*** EXERCISE INPUTS Section Begins ***

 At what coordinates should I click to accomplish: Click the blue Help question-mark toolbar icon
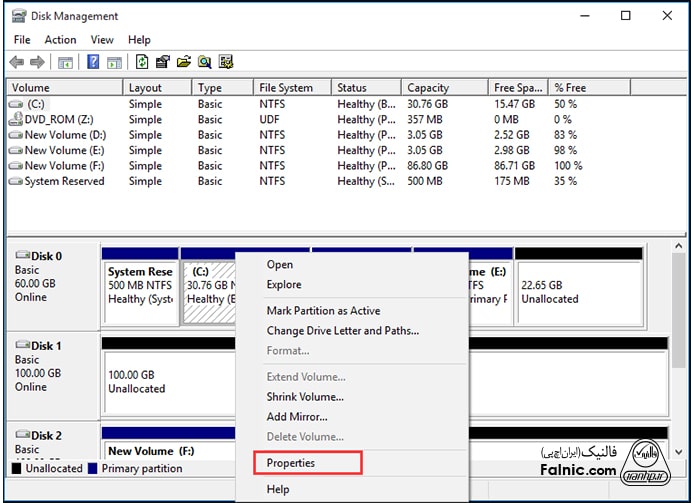(x=93, y=62)
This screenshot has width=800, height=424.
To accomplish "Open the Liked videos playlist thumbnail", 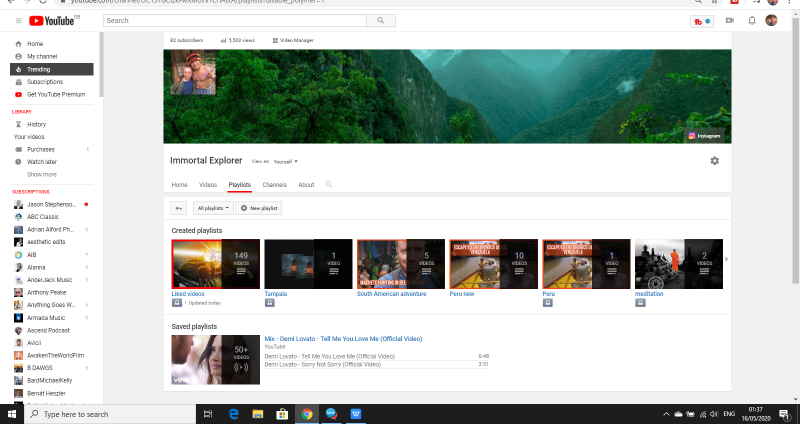I will (x=215, y=264).
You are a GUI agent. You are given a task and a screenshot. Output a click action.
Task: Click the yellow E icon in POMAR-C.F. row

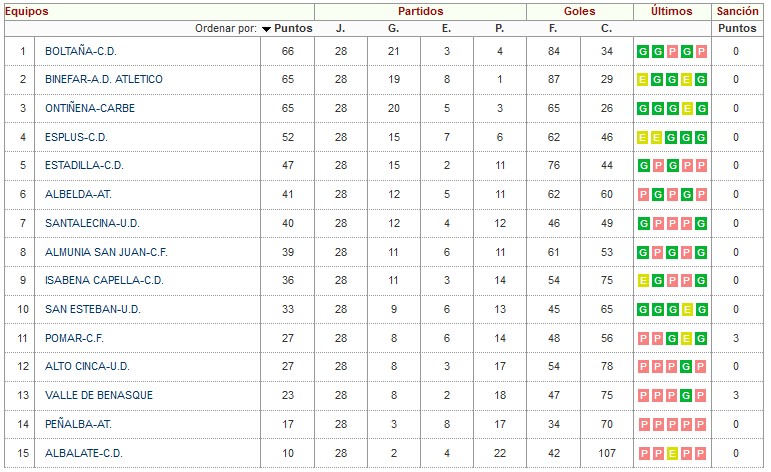[x=687, y=338]
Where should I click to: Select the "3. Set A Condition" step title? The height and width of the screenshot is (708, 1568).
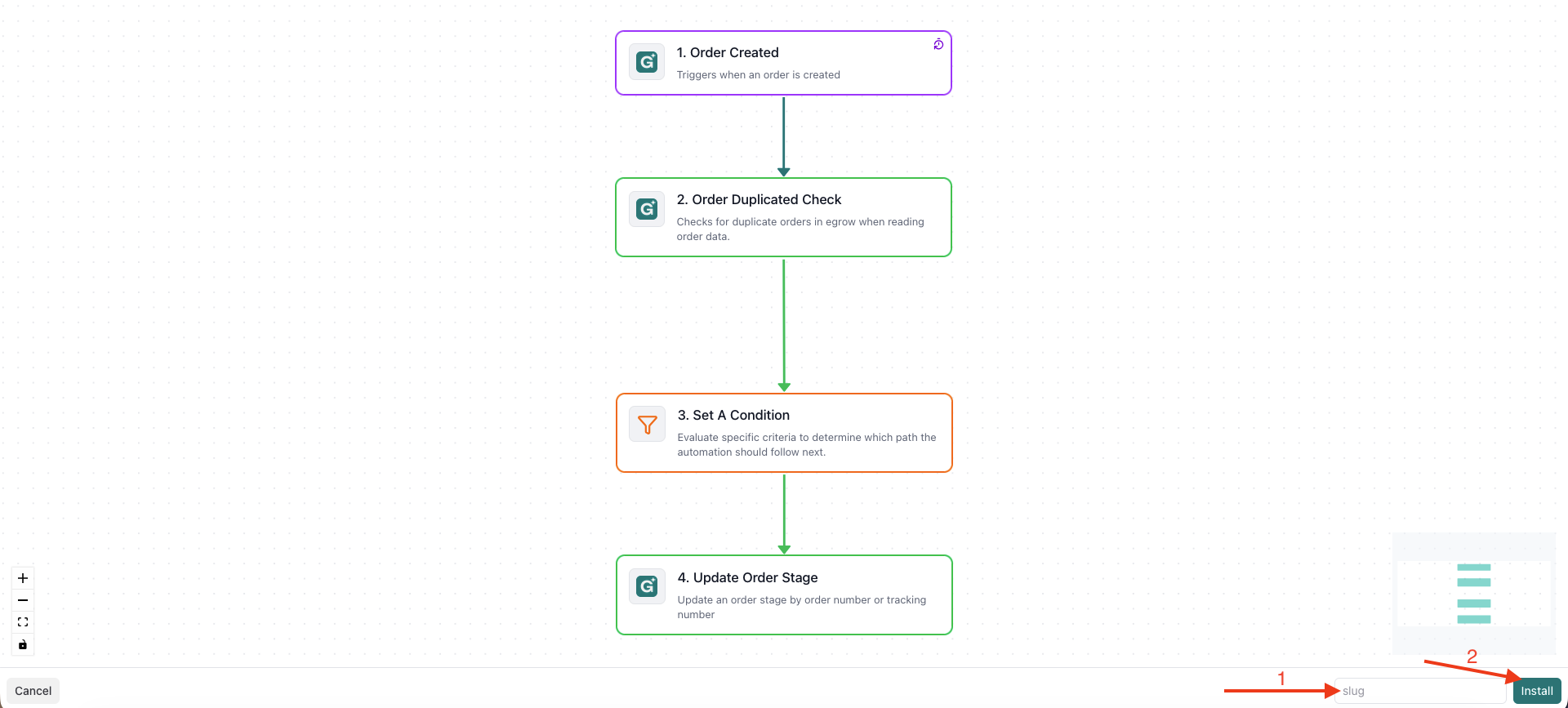click(733, 415)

*** EXERCISE INPUTS Section Ends ***

● **TASK INSTRUCTIONS**
Starting with the line that holds "Task: Click the", retype each line through the last one in the listing above, exactly as written. Do not copy any pictures.

● **REPLY TO THE EXERCISE**
Task: Click the yellow E icon in POMAR-C.F. row

[x=687, y=338]
Where should I click to: Select the "3. Set A Condition" step title? The height and width of the screenshot is (708, 1568).
click(733, 415)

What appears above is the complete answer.